━━━ SUPPLIED TEXT

During a verification flow, these checks are handled automatically using secure industry-leading methods, allowing you to retrieve a simple result.

DID Purposes

A DID can be created and used in different ways, this section explains how they are used by the platform for different purposes and common names they are referred to when being used in these ways.

Note a DID of a certain ‘method’ can be used for any purpose but practically some are better suited than others.

Issuer DID - When a DID, that has been created on the Platform by an issuer, is used to create a proof for a credential, either directly on the Create credential endpoint or via the OIDC Bridge Issuer, it can be referred to as an Issuer DID.

The DID Document needs to be publicly discoverable by Verifiers so they can know that the DID used for the proof of the Credential is from someone they trust (could be via Government backed Trust framework, large enterprise or another organisation they already know).
Both did:web and did:ion allow for BLS keys to be used to create ZKP-enabled credentials as well as future-proofing for key-rotation if required. A did:key with ed22159 or BLS keys can be used but pose limitations for long-lived credentials, as there is no abstraction between the DID and the key.

BLS keys for did:web is a roadmap item

Verifier DID - When a DID, created on the Platform by a verifier, is used in the messaging for a presentation exchange, it can be referred to as a Verifier DID.

The credential holder needs to know that the Presentation Request from a verifier is valid before sending their personal credential data in the response.

Even if other forms of trust are in place (e.g. if the journey started from a website that the Holder trusts) the mobile wallet will still check the DID to Domain linkage at the DID Configuration endpoint to validate the domain against the values used in the message.

All DID methods did:web, did:ion and did:key with ed25519 key types can be used.

DIDs with BLS keys which are used for creating ZKP-enabled credentials are best avoided for Verifier DIDs, and offer no advantage over an ed25519 key in messaging.
A did:key with BLS cannot be used for Verifier DIDs as it does not support message signing or encryption. did:web and did:ion with BLS can support message encryption but not signing.

MATTR Mobile Wallet DIDs

When someone uses their MATTR Mobile wallet app to interact with a new domain, a DID is created for that interaction.

Subject DID - When a DID from a mobile wallet user is used in subject-bound Credentials, it can be considered a Subject DID.

For OIDC Credential issuance flow, the Subject DID is used to sign the Request Object in the authorization request, proving the client has control of the DID for the request.

Holder DID - When a DID is used in creating Presentations Response to Verifiers, it is referred to as the Holder DID.

As MATTR follows the practice that a new Holder DID is created for each new interaction of either a Verifier or Issuer domain (i.e. if a Verifier is on the same domain as the Issuer, then the mobile wallet will use the same DID for both Holder and Subject), the Holder DID is used to perform an additional signature that wraps all Credentials inside a Presentation, the Subject DID from each Credential is used to sign the Presentation, as well as the Holder, DID (even if they are the same). The Holder DID is the sole DID presented to the verifier during DID auth requests.

Public DID - The MATTR mobile wallet has also introduced a way to obtain a did:key DID for ease-of-use that you can share over with others, allowing them to send you secure messages and create credentials for you. Go to Menu > Settings > Public DID copy to clipboard and share with others.

Currently only did:key is available on the mobile wallet, it has the advantage of being lightweight and easy to manage, however making future did methods available on the mobile wallet is being considered.

━━━━━━
━━━ PROVIDED MATERIAL

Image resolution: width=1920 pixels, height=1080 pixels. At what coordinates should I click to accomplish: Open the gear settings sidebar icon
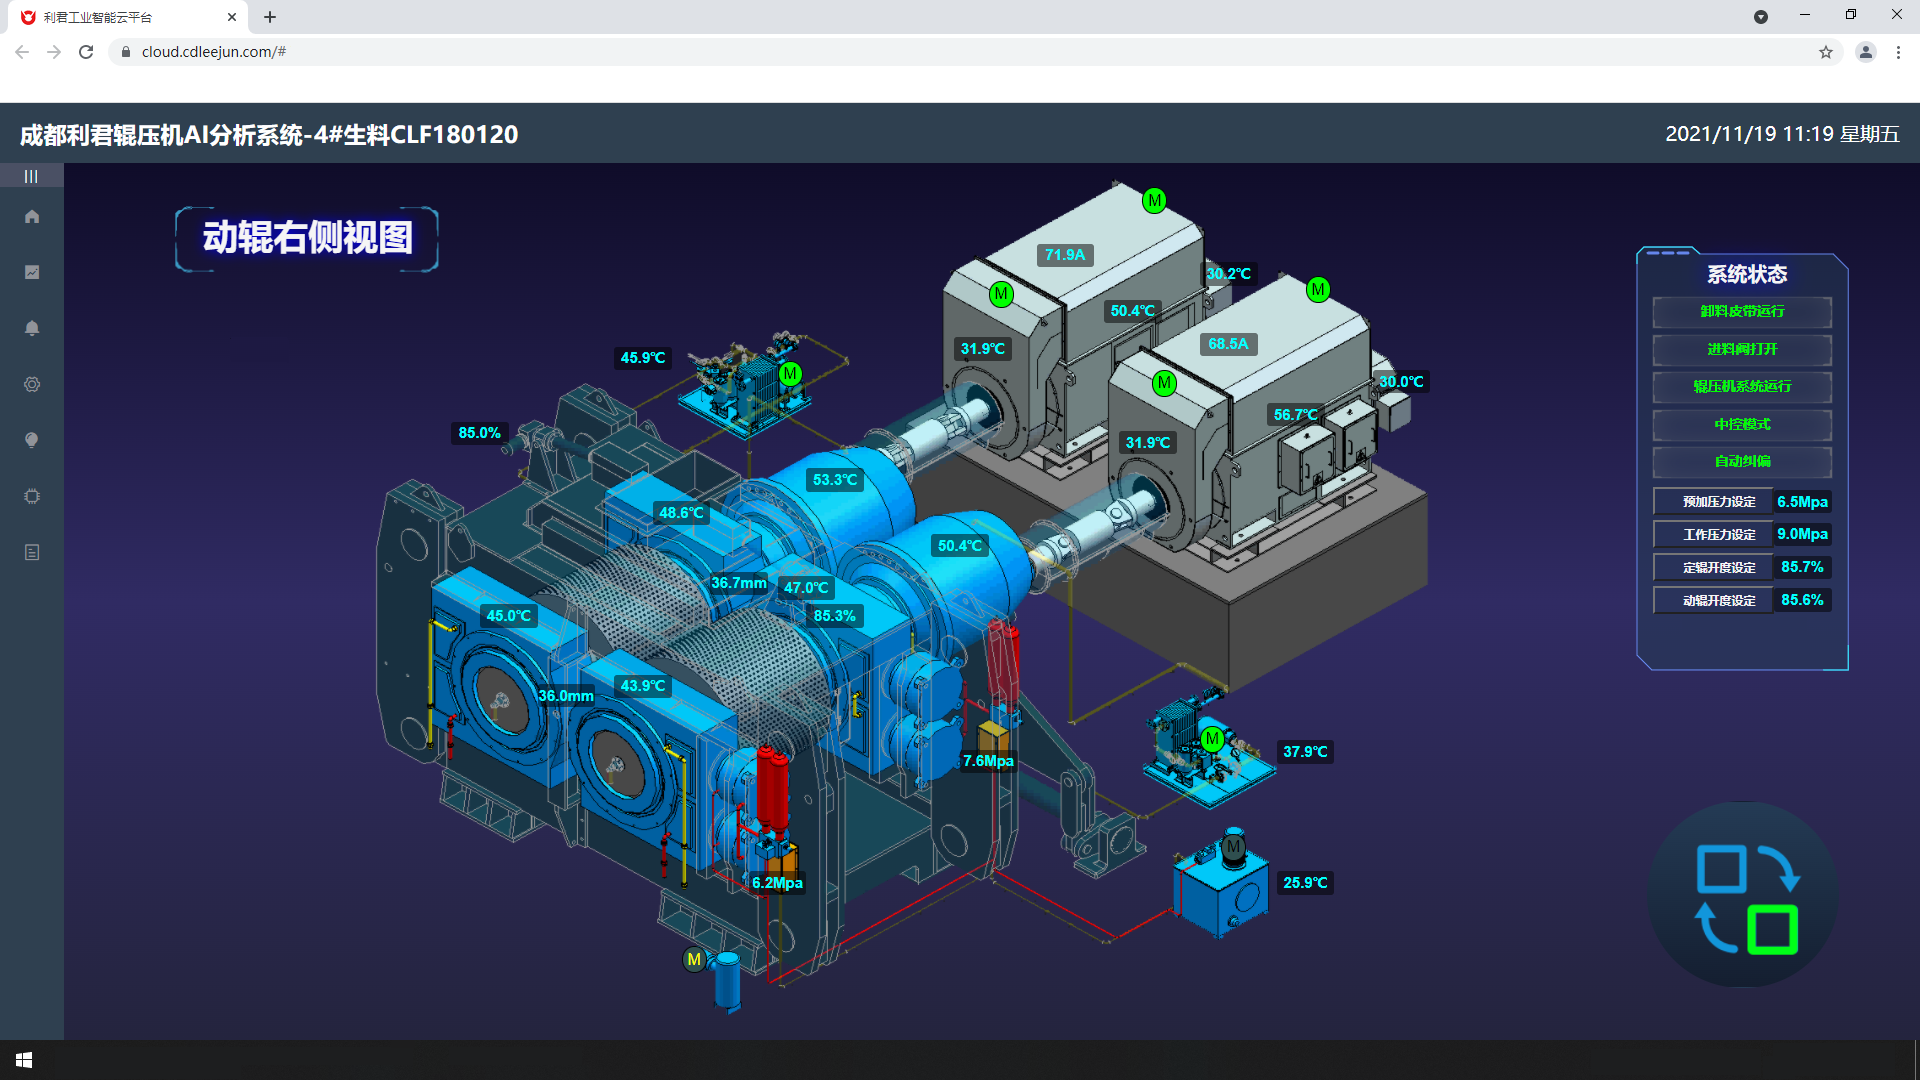coord(32,384)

━━━━━━

● REQUIRED ACTIONS
• A. In the DID text, which DID is the only one presented to the verifier during DID auth requests?
• B. Update the DID text: reproduce the passage between "Note a DID of" and "an Issuer DID.", inclusive, replacing "Create credential endpoint" with "credential creation endpoint".

● ANSWERS TO THE TASKS
• A. The Holder DID.

• B.
Note a DID of a certain ‘method’ can be used for any purpose but practically some are better suited than others.

Issuer DID - When a DID, that has been created on the Platform by an issuer, is used to create a proof for a credential, either directly on the credential creation endpoint or via the OIDC Bridge Issuer, it can be referred to as an Issuer DID.